Stated exercise: Rewrite the data from its beginning through the line containing "1200x675 pixels. tap(472, 209)", substituting "icon" for "emoji" and keeping everything else the same. Leave the pictures out.

(Records from a collection)
* * *

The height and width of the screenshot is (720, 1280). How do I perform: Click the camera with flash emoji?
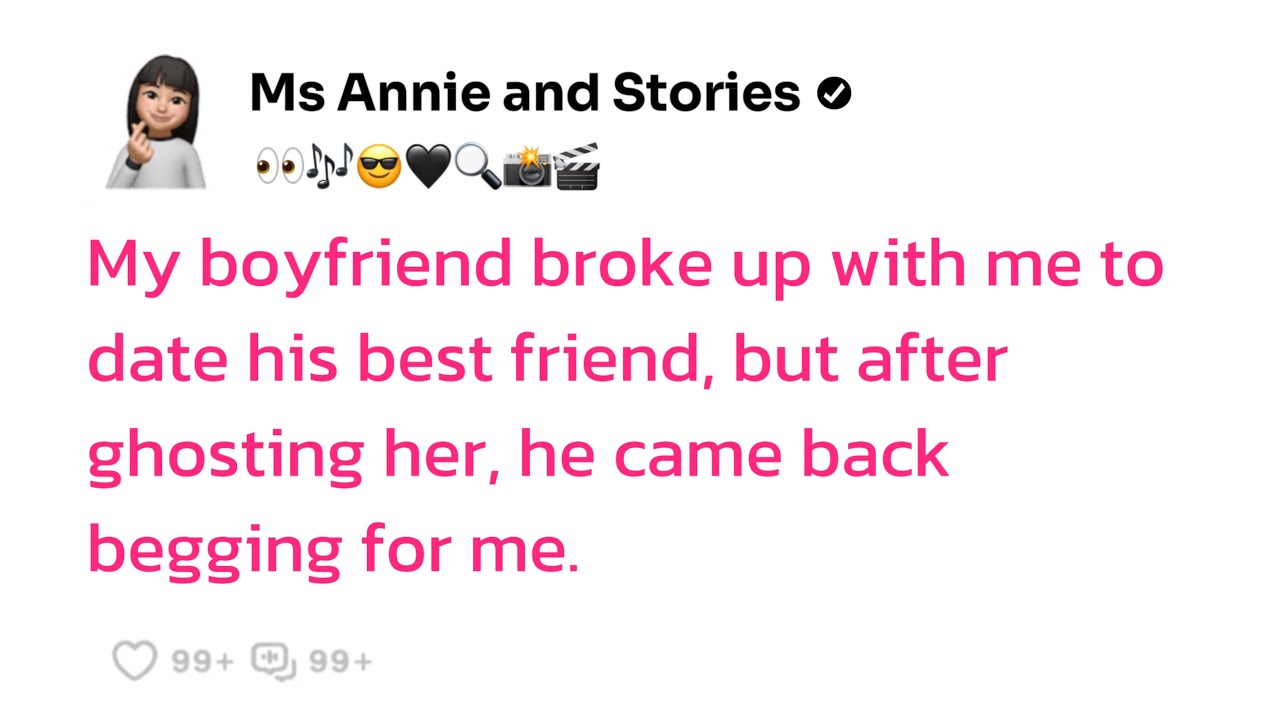click(x=527, y=166)
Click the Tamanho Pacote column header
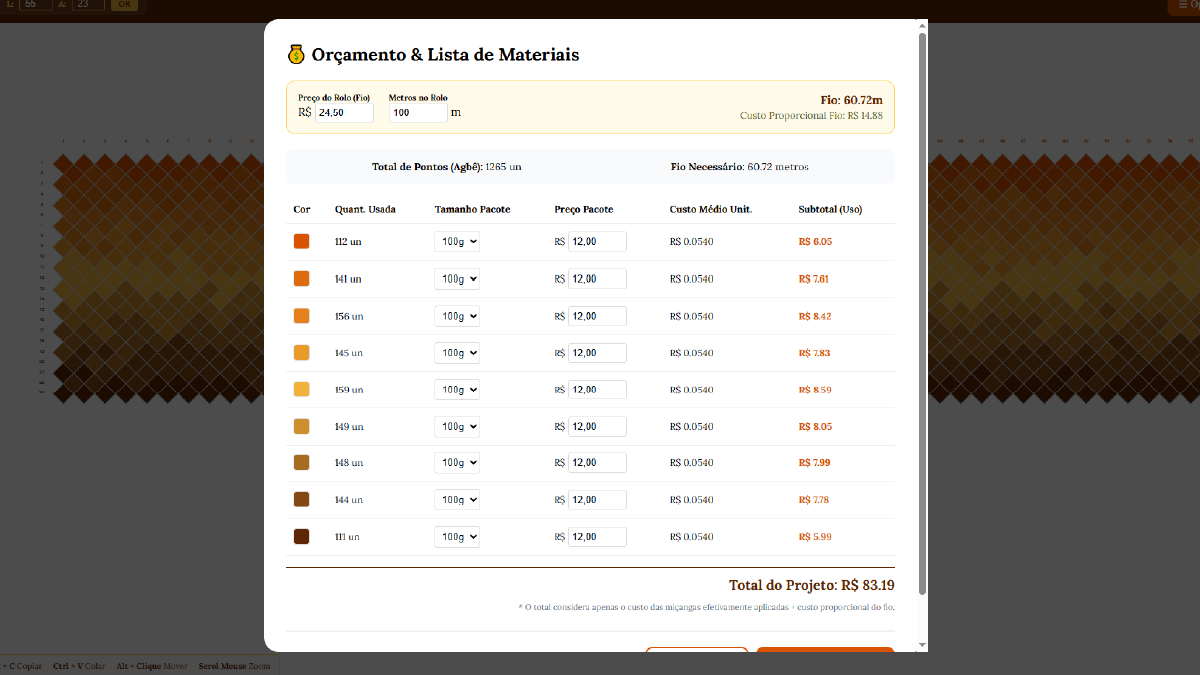1200x675 pixels. tap(472, 209)
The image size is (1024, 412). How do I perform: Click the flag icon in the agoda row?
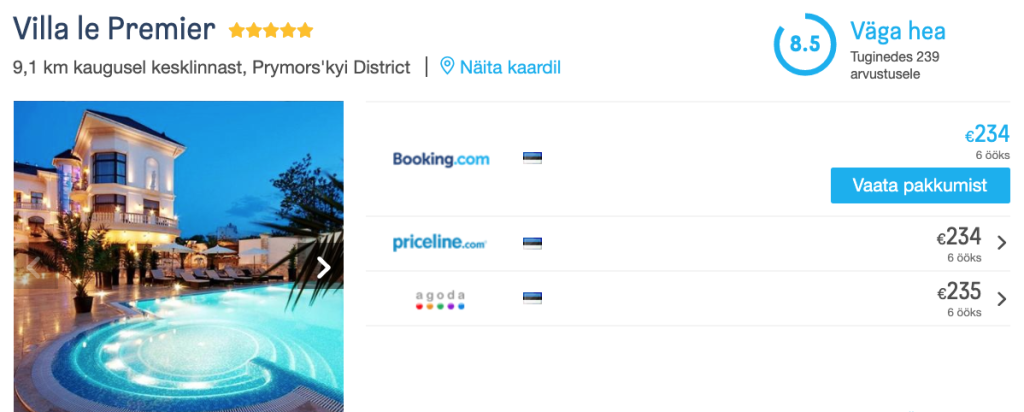pos(532,297)
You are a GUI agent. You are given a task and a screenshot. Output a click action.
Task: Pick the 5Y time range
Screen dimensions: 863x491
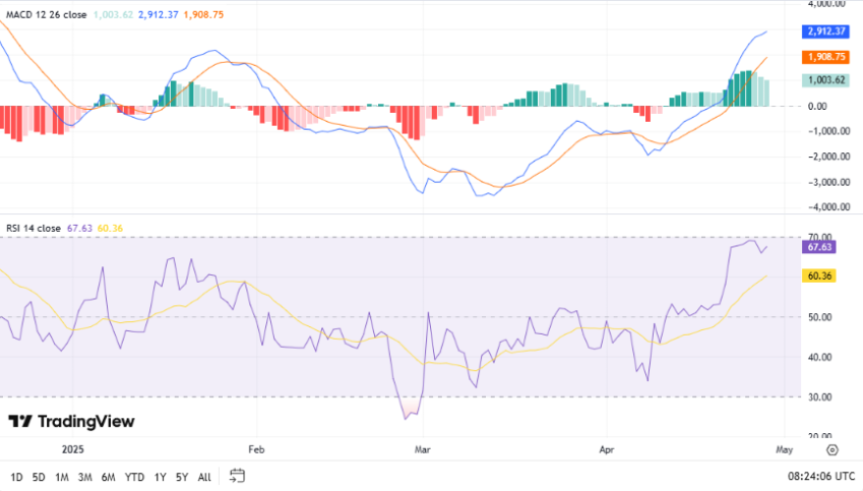[181, 477]
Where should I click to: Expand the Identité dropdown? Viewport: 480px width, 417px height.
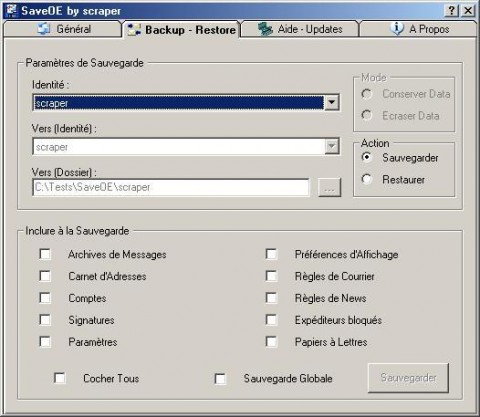click(x=332, y=102)
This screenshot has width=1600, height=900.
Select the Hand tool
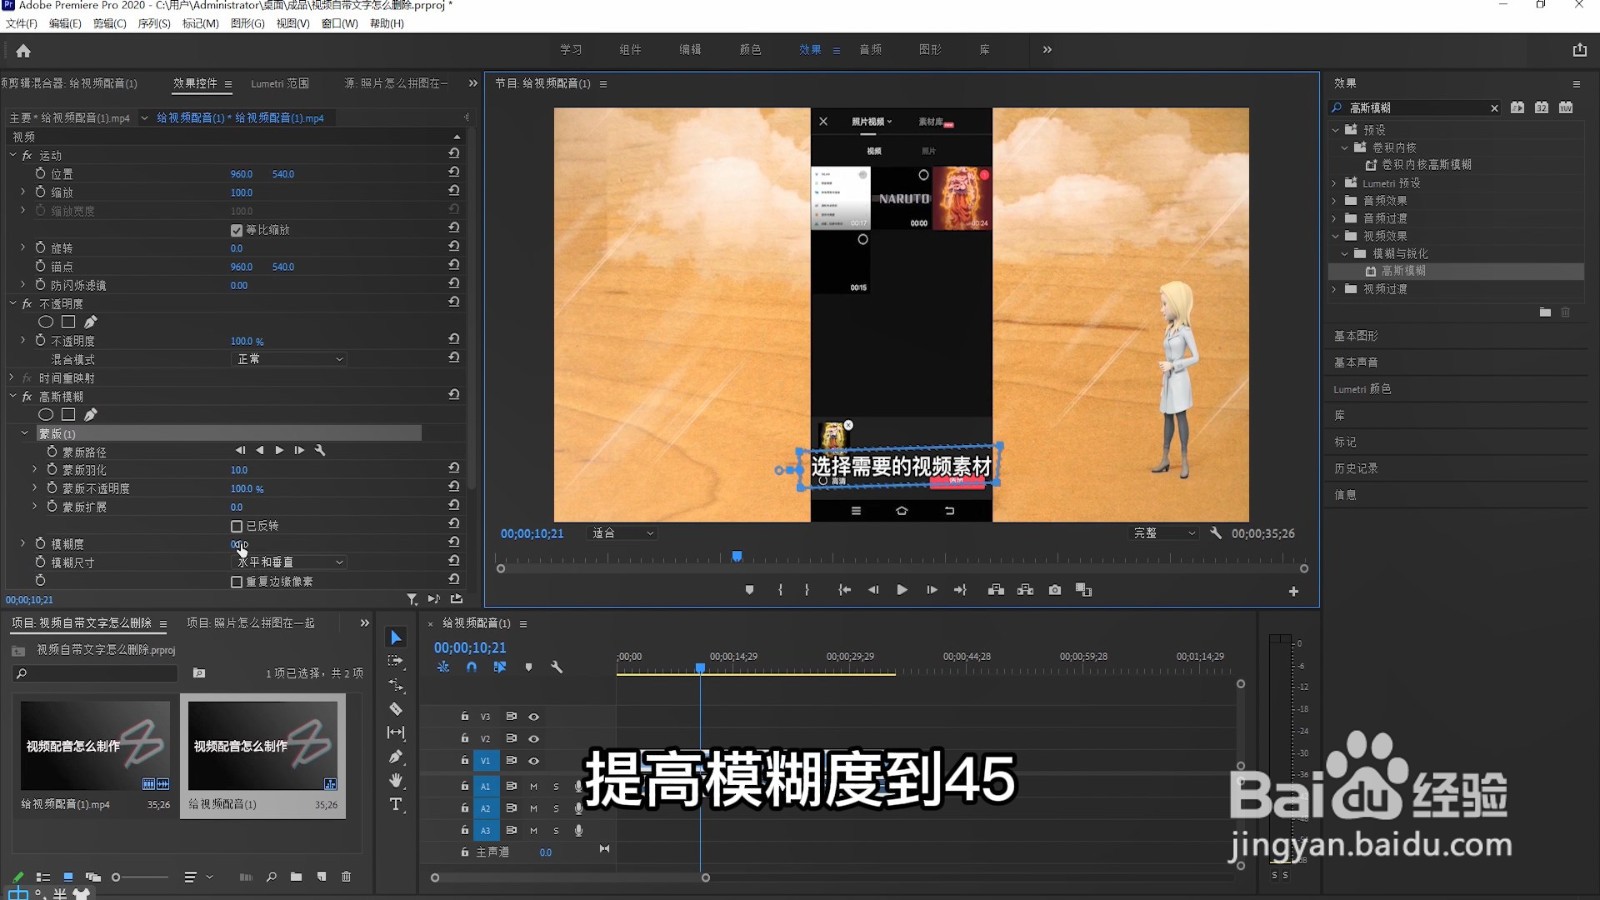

* * *

Expected answer:
The height and width of the screenshot is (720, 1280). How do I perform: Click the camera with flash icon?
click(x=527, y=166)
Click the Tamanho Pacote column header
1200x675 pixels. tap(472, 209)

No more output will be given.